Apart from the pictures, return every line of the listing exactly.

* **Material shown**:
^^^^^^^^

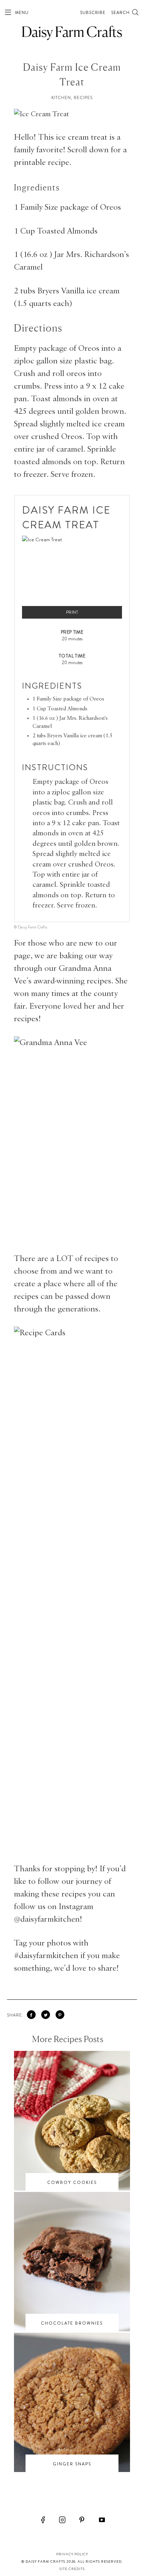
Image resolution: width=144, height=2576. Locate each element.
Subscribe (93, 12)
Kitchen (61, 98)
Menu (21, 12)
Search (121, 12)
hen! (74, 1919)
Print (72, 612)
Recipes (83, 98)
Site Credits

^^^^^^^^

* **Answer**:
Image resolution: width=144, height=2576. Locate each element.
Subscribe (93, 12)
Kitchen (61, 98)
Menu (21, 12)
Search (121, 12)
hen! (74, 1919)
Print (72, 612)
Recipes (83, 98)
Site Credits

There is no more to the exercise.